Reproduce every one of the following items verbatim, line for line.

● Records for this task
──────────────────────────────
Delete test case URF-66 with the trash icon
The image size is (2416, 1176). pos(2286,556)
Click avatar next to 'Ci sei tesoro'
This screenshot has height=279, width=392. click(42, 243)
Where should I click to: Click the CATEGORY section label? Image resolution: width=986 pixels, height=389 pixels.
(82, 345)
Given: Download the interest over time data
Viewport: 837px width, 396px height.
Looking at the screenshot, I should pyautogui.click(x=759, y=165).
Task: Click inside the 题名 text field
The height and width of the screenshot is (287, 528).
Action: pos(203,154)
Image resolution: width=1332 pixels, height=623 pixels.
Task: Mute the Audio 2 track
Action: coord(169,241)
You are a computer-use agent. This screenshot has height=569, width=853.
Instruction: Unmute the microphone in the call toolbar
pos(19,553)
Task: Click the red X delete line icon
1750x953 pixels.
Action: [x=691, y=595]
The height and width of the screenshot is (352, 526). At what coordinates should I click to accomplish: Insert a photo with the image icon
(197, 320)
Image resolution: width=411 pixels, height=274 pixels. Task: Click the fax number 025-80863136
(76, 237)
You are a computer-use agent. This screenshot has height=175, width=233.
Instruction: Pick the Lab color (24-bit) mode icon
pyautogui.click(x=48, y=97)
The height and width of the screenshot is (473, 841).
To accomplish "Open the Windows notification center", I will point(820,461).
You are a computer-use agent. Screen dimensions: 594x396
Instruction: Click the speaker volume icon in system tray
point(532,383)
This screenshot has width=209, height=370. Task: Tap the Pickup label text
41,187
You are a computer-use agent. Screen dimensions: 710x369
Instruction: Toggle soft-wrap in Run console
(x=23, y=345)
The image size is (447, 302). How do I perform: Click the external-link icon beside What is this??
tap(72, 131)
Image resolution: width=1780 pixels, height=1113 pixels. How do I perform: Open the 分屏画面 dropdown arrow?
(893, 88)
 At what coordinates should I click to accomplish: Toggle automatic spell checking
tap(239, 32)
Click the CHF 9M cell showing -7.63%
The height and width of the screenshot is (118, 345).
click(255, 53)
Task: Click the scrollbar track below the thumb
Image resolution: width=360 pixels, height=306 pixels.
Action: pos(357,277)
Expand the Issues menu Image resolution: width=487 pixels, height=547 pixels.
──────────────────────────────
● Output below
Delete test case URF-66 with the trash icon
The image size is (2416, 1176). pos(2286,556)
Click avatar next to 'Ci sei tesoro'
This screenshot has height=279, width=392. click(42, 243)
Where should I click to: Click the CATEGORY section label? Image resolution: width=986 pixels, height=389 pixels.
(82, 345)
Given: Download the interest over time data
Viewport: 837px width, 396px height.
Looking at the screenshot, I should pyautogui.click(x=759, y=165).
Task: Click inside the 题名 text field
The height and width of the screenshot is (287, 528).
Action: pos(203,154)
Image resolution: width=1332 pixels, height=623 pixels.
Task: Mute the Audio 2 track
Action: coord(169,241)
You are a computer-use agent. This screenshot has height=569, width=853.
Instruction: Unmute the microphone in the call toolbar
pos(19,553)
Task: Click the red X delete line icon
1750x953 pixels.
Action: [x=691, y=595]
The height and width of the screenshot is (352, 526). At what coordinates should I click to accomplish: Insert a photo with the image icon
(197, 320)
Image resolution: width=411 pixels, height=274 pixels. Task: Click the fax number 025-80863136
(76, 237)
You are a computer-use agent. This screenshot has height=175, width=233.
Instruction: Pick the Lab color (24-bit) mode icon
pyautogui.click(x=48, y=97)
The height and width of the screenshot is (473, 841).
To accomplish "Open the Windows notification center", I will point(820,461).
You are a computer-use agent. Screen dimensions: 594x396
Instruction: Click the speaker volume icon in system tray
point(532,383)
This screenshot has width=209, height=370. Task: Tap the Pickup label text
41,187
You are a computer-use agent. Screen dimensions: 710x369
Instruction: Toggle soft-wrap in Run console
(x=23, y=345)
The image size is (447, 302). How do I perform: Click the external-link icon beside What is this??
tap(72, 131)
Image resolution: width=1780 pixels, height=1113 pixels. How do I perform: Open the 分屏画面 dropdown arrow?
(893, 88)
 At what coordinates should I click to accomplish: Toggle automatic spell checking
tap(239, 32)
Click the CHF 9M cell showing -7.63%
The height and width of the screenshot is (118, 345).
click(255, 53)
Task: Click the scrollbar track below the thumb
Image resolution: width=360 pixels, height=306 pixels.
Action: pos(357,277)
Expand the Issues menu Image resolution: width=487 pixels, height=547 pixels.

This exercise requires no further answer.